Arkadaşlar, sizlerin de hayatında en az bir kere dahi olsa
affettiği biri vardır. Ay olmayanlar ne şanslısınız haa valla anadan şanslı
geldiniz zaar dünyaya J
Çünkü var ya o affetmek kadar zor ama bir o kadar basit aynı zamanda ikilemde
bırakan başka bir şey yok inan olsun. valla büyük bir dertten kurtulmuş oldunuz
haa ama bundan sonrasında da umarım gerek kalmaz minnak da olsa bir hatayı
affetme ihtiyacına. Kafa rahat valla imrendim böylelerine şu an J Gerçi bakın yine hemen
kötü tarafını aldım ele. İyi tarafı da var arkadaşlar bu durumun şöyle ki,
nihayetinde affetmek büyüklük diyerekten affettik diyelim birini hah işte o
bize tecrübe katıyor bak valla. Nihayetinde artık konuyla ilgili daha bi aklı
başında olabiliyorsun ya da tecrübe yaa kısacası tecrübe. Kötü olaylar da bizim
için arkadaşlar yeter ki yaşanılan her şeyden ders çıkarmayı bilelim.

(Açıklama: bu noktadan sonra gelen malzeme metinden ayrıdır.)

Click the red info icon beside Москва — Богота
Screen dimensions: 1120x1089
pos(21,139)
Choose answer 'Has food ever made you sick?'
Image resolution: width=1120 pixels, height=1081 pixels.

Evet millet, “affetmek büyüklü müdür yoksa yeni bir hayal
kırıklığı için zemin hazırlamak mı?”. Bölündük ahan da yeminle bölündük yine. En sevdiğim durum oluştu. Ay konuya girerken gelmemişti
aklıma iyi mi? Valla en sevdiklerim yazarken en keyif aldığım konular,
düşüncelerin yarı yarıya bölündüğü konular. Heyt beee kim tutar beni uleyn şu
saatten sonra. Yani yalnız bana da helal olsun ki, böyle ciddi bir konu içinde
bile zevzeklik yapabiliyorum ha J
Affetmenin büyüklük olduğunu iddia edenler neye göre atmış bu kesinliği ortaya?
Neye göre kime göre büyüklük arkadaşım bu? Ayrıca neden büyüklük olsun?

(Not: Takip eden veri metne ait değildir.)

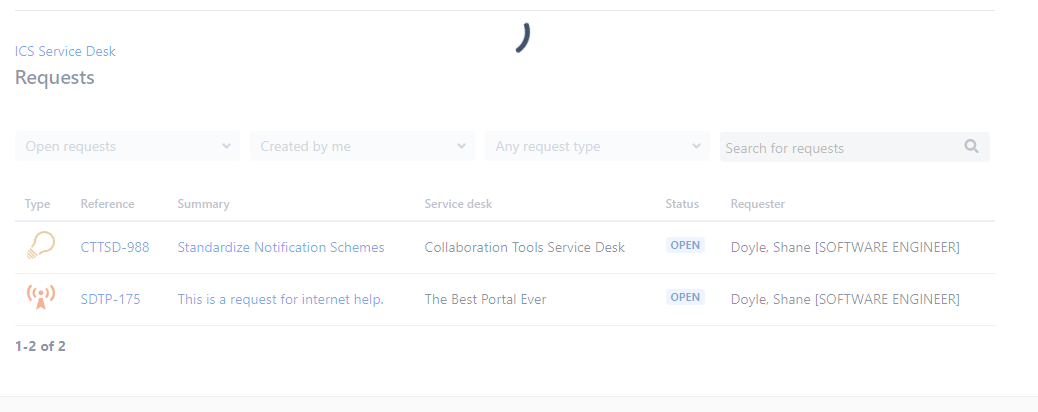Open the Any request type dropdown
The height and width of the screenshot is (412, 1038).
click(597, 146)
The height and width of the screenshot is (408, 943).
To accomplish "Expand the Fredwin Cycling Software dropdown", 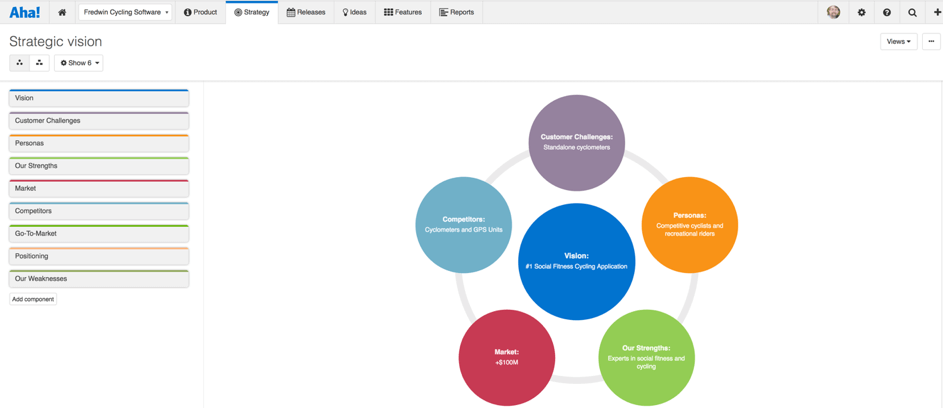I will click(126, 13).
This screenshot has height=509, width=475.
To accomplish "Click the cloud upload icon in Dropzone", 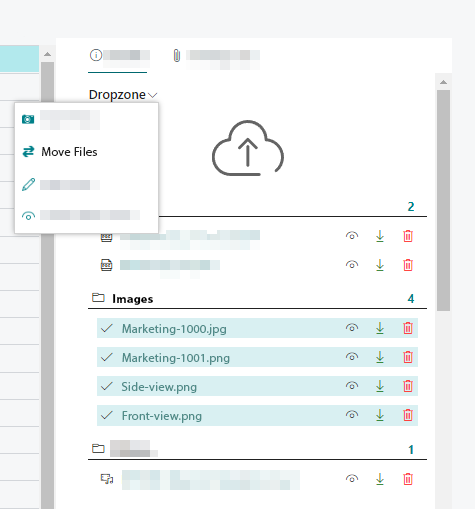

Affedilen insan demek ki aslında önemli bir insan ki affetmişiz değil mi? Neden
ona karşı büyüklük hissine kapılma ihtiyacı hissedelim ki? Ya da tam olarak
oluşuyor mu bu his? Evet affedenler keşke karşılıklı konuşuyor olsaydık şu an,
ne de güzel dertleşirdik ne de güzel yorumlarınızı alırdım sizin de ve konu
beyin fırtınası tadında sürer giderdi.
Bence affetmek ne büyüklüktür ne de yeni bir hayal kırıklığı
için zemin oluşumuna bir tuğla eklemek. Affetmek kişinin kendi iç sesiyle
alakalı bir durum diye düşünüyorum. Yaşanılan şey her ne olursa olsun, inanın
kişi ilk önce kendi için affeder. Yapılan hata unutuluyor mu? Hayır. Hafifliyor
mu peki? Evet. Güven toparlanıyor mu o kişiye karşı? Zinhar, hayır. Bunca şeye
rağmen yine de kişi ilk önce kendi için affeder. Onun için yok affetmek
büyüklükmüş yok şuymuş buymuş değil bence. Yapılan hata karşısında üzüldün ve
hatayı yapan geldi senden özür diledi, bakın konu her ne olursa olsun.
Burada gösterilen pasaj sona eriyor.